#### WORK TASK
Word for word, restate every line from the one with "Screen dimensions: 834x517" through the end of the records below, both included, and add nothing.

#### DATA FOR THIS TASK
# # #

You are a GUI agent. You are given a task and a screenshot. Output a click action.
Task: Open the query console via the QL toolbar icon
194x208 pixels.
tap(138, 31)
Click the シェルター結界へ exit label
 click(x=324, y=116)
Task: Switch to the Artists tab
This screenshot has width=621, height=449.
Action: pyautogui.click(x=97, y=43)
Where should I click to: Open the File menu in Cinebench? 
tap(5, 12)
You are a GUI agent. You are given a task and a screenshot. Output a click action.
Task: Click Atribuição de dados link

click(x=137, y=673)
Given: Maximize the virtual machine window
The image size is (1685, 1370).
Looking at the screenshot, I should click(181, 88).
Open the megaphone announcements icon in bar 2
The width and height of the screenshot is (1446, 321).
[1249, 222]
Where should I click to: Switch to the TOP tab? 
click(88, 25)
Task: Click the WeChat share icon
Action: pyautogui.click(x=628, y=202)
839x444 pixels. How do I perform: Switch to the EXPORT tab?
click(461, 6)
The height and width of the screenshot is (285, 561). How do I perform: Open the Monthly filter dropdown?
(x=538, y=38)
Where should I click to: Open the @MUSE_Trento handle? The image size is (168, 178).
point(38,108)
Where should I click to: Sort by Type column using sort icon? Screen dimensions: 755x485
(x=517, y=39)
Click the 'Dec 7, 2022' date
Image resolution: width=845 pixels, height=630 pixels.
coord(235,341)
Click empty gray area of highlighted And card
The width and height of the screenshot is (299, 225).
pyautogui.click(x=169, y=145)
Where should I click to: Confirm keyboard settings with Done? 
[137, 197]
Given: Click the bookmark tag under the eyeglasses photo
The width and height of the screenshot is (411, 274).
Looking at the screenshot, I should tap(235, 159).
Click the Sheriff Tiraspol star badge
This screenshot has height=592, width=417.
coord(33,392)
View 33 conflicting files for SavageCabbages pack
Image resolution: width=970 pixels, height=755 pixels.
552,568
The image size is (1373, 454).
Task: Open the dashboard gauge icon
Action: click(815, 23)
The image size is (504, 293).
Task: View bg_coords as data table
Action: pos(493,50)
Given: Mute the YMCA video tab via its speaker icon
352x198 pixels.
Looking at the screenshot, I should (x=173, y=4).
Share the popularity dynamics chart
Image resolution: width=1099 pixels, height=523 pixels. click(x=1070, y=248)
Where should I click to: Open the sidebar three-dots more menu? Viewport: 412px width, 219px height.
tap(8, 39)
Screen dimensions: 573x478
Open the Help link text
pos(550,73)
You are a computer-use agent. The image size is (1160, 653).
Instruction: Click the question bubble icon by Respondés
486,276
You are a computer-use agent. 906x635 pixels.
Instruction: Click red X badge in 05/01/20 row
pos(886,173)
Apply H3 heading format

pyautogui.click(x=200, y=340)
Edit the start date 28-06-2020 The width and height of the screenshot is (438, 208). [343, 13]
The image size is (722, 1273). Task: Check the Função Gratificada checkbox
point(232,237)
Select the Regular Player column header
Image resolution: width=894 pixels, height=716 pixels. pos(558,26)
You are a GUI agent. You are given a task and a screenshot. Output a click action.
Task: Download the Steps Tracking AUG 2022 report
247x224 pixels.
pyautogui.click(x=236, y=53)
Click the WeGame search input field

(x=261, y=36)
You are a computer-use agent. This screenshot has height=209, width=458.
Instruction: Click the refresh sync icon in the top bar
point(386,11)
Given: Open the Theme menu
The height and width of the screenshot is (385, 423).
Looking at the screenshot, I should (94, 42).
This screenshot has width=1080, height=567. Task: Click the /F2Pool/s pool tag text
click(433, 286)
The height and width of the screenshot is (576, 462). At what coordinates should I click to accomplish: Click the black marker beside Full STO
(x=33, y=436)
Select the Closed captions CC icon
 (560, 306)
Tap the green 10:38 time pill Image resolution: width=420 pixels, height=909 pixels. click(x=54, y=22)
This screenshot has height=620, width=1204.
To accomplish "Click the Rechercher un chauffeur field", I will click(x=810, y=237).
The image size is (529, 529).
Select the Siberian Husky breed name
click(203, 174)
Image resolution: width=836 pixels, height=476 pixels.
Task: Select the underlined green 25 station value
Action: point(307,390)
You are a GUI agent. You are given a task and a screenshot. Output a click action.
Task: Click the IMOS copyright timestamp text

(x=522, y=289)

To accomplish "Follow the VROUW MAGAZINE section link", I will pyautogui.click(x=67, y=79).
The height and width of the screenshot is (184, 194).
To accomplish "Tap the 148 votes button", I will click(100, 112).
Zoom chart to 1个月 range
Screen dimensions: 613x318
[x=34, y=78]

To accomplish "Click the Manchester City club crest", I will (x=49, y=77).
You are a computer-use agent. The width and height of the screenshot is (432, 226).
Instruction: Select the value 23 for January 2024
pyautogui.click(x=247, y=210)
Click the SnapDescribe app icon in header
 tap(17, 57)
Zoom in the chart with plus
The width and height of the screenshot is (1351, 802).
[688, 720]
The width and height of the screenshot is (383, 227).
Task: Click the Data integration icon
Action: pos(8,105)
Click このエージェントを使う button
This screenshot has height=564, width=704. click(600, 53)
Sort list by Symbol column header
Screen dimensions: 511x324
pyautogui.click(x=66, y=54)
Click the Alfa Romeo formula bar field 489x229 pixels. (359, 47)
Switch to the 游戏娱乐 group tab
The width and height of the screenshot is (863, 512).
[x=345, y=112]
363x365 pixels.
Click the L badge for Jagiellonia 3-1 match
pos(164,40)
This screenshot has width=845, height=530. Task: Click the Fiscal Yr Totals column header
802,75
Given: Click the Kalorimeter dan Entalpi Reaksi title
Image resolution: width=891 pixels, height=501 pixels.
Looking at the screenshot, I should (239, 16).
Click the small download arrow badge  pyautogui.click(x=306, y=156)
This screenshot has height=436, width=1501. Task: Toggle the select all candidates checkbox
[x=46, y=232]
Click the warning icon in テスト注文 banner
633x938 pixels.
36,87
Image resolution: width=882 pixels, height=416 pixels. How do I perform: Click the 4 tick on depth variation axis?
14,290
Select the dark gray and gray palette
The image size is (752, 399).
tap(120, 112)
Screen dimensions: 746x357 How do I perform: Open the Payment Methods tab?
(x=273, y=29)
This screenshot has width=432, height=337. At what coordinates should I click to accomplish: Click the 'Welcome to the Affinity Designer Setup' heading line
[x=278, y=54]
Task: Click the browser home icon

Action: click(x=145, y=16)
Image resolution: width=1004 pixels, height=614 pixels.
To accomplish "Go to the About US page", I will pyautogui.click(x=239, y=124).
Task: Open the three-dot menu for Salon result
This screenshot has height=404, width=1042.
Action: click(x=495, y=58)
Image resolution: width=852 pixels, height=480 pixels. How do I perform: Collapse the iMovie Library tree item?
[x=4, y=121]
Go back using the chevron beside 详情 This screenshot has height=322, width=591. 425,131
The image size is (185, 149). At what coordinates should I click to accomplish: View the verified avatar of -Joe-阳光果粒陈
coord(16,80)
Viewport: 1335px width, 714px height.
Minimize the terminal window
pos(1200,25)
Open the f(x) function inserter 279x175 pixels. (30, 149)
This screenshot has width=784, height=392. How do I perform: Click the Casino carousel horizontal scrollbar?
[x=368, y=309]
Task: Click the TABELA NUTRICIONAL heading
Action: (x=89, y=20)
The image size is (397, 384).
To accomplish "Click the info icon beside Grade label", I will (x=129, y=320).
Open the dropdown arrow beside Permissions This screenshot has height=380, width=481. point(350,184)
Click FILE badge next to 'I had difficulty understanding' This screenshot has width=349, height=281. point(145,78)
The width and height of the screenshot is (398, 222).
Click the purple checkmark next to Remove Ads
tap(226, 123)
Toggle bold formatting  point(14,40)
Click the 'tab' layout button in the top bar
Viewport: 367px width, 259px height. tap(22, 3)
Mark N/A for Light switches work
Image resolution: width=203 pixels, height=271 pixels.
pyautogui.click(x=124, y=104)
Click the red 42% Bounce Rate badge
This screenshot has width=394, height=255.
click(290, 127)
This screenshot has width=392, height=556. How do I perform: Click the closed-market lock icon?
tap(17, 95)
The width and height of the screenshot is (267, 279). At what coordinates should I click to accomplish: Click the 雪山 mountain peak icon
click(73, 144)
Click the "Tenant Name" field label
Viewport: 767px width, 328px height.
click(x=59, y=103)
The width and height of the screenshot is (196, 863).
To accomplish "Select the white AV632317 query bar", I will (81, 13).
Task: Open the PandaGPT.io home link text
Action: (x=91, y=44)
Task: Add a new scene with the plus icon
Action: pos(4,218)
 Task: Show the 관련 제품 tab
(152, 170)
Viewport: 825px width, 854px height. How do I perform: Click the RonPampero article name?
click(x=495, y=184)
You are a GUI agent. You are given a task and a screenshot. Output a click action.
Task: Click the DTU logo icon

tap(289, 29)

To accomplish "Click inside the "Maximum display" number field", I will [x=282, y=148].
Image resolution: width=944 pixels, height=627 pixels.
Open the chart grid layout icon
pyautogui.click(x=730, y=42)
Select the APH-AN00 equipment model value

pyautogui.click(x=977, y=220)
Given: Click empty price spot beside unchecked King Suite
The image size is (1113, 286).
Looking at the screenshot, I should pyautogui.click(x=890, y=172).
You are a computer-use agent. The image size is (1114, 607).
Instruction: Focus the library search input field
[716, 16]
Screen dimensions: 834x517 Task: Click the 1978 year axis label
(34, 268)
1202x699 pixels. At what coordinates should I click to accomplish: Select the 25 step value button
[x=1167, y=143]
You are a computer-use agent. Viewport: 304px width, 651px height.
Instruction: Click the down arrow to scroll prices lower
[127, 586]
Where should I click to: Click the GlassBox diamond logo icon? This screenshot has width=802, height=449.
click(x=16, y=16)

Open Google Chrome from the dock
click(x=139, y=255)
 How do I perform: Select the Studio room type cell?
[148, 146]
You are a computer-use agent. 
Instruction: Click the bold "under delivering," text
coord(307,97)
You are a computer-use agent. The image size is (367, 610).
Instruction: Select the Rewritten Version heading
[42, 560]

# # #

#### EXERCISE RESPONSE
Screen dimensions: 834x517 Task: Click the 1978 year axis label
(34, 268)
1202x699 pixels. At what coordinates should I click to accomplish: Select the 25 step value button
[x=1167, y=143]
You are a computer-use agent. Viewport: 304px width, 651px height.
Instruction: Click the down arrow to scroll prices lower
[127, 586]
Where should I click to: Click the GlassBox diamond logo icon? This screenshot has width=802, height=449.
click(x=16, y=16)

Open Google Chrome from the dock
click(x=139, y=255)
 How do I perform: Select the Studio room type cell?
[148, 146]
You are a computer-use agent. 
Instruction: Click the bold "under delivering," text
coord(307,97)
You are a computer-use agent. The image size is (367, 610).
Instruction: Select the Rewritten Version heading
[42, 560]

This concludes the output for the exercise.